◆ Problem to work on
Reproduce the rows word for word, from the line containing "slide title 消费流程优退货体验待提升" through the last line of the rows, including both.

◆ Provided data
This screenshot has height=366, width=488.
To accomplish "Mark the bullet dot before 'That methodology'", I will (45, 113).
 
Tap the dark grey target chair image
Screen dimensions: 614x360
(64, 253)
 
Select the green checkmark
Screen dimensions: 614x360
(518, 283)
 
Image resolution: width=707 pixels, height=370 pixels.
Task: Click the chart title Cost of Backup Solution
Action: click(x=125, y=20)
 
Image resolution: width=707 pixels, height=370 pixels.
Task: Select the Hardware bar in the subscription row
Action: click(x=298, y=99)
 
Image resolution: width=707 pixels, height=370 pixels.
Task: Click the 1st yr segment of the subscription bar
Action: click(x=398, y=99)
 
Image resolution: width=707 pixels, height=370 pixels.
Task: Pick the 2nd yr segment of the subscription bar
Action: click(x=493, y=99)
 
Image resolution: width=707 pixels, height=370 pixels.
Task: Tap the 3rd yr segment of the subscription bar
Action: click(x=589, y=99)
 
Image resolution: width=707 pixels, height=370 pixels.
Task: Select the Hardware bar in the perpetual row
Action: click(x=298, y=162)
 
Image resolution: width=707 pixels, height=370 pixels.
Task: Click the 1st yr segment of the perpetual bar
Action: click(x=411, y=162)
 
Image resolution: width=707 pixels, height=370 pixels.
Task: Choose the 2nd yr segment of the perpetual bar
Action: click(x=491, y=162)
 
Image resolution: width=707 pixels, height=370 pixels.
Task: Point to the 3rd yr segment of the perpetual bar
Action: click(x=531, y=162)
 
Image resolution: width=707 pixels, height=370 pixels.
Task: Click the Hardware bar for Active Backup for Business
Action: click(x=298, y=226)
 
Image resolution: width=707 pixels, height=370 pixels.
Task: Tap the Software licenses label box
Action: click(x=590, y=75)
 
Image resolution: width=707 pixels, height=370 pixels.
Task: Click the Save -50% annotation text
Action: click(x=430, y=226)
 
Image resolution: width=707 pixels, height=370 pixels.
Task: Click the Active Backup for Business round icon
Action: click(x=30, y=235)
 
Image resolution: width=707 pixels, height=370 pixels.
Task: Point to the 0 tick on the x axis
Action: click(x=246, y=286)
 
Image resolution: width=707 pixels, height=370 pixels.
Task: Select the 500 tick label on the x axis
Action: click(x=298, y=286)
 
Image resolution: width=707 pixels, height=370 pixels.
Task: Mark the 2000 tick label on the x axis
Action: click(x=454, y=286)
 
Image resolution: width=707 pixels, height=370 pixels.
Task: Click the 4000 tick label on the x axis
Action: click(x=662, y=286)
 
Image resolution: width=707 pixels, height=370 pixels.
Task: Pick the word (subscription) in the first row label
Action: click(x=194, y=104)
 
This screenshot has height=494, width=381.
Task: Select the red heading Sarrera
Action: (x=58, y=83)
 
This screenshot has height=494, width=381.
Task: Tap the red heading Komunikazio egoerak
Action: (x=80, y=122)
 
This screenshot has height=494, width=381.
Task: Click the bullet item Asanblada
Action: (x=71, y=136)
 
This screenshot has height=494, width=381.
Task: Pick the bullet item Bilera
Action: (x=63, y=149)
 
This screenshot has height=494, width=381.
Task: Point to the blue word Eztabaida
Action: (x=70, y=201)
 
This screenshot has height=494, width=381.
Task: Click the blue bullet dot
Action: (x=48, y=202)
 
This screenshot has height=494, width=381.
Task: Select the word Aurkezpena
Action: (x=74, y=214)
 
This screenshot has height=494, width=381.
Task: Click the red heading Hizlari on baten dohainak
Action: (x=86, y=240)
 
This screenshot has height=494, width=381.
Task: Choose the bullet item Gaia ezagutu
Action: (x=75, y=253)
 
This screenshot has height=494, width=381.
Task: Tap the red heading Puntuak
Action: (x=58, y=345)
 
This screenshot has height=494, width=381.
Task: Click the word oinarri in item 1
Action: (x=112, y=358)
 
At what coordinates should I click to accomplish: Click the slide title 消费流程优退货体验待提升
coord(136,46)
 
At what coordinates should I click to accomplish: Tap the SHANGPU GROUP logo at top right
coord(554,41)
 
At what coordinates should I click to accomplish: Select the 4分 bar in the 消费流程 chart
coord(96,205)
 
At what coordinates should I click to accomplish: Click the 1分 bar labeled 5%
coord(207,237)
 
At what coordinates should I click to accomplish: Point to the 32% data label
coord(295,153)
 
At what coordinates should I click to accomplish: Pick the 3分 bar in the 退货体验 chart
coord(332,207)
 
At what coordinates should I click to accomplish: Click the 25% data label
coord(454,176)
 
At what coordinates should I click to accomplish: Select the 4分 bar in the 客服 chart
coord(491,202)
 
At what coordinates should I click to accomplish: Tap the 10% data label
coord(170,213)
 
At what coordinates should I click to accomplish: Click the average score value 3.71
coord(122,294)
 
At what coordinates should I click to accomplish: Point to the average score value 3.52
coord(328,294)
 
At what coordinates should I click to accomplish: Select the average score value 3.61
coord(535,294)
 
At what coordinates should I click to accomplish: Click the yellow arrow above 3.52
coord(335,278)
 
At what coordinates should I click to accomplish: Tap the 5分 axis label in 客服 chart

◆ Full response
At what coordinates should I click to accomplish: Click the slide title 消费流程优退货体验待提升
coord(136,46)
 
At what coordinates should I click to accomplish: Tap the SHANGPU GROUP logo at top right
coord(554,41)
 
At what coordinates should I click to accomplish: Select the 4分 bar in the 消费流程 chart
coord(96,205)
 
At what coordinates should I click to accomplish: Click the 1分 bar labeled 5%
coord(207,237)
 
At what coordinates should I click to accomplish: Point to the 32% data label
coord(295,153)
 
At what coordinates should I click to accomplish: Pick the 3分 bar in the 退货体验 chart
coord(332,207)
 
At what coordinates should I click to accomplish: Click the 25% data label
coord(454,176)
 
At what coordinates should I click to accomplish: Select the 4分 bar in the 客服 chart
coord(491,202)
 
At what coordinates should I click to accomplish: Tap the 10% data label
coord(170,213)
 
At what coordinates should I click to accomplish: Click the average score value 3.71
coord(122,294)
 
At what coordinates should I click to accomplish: Point to the average score value 3.52
coord(328,294)
 
At what coordinates should I click to accomplish: Select the average score value 3.61
coord(535,294)
 
At what coordinates should I click to accomplish: Click the yellow arrow above 3.52
coord(335,278)
 
At what coordinates should I click to accomplish: Tap the 5分 axis label in 客服 chart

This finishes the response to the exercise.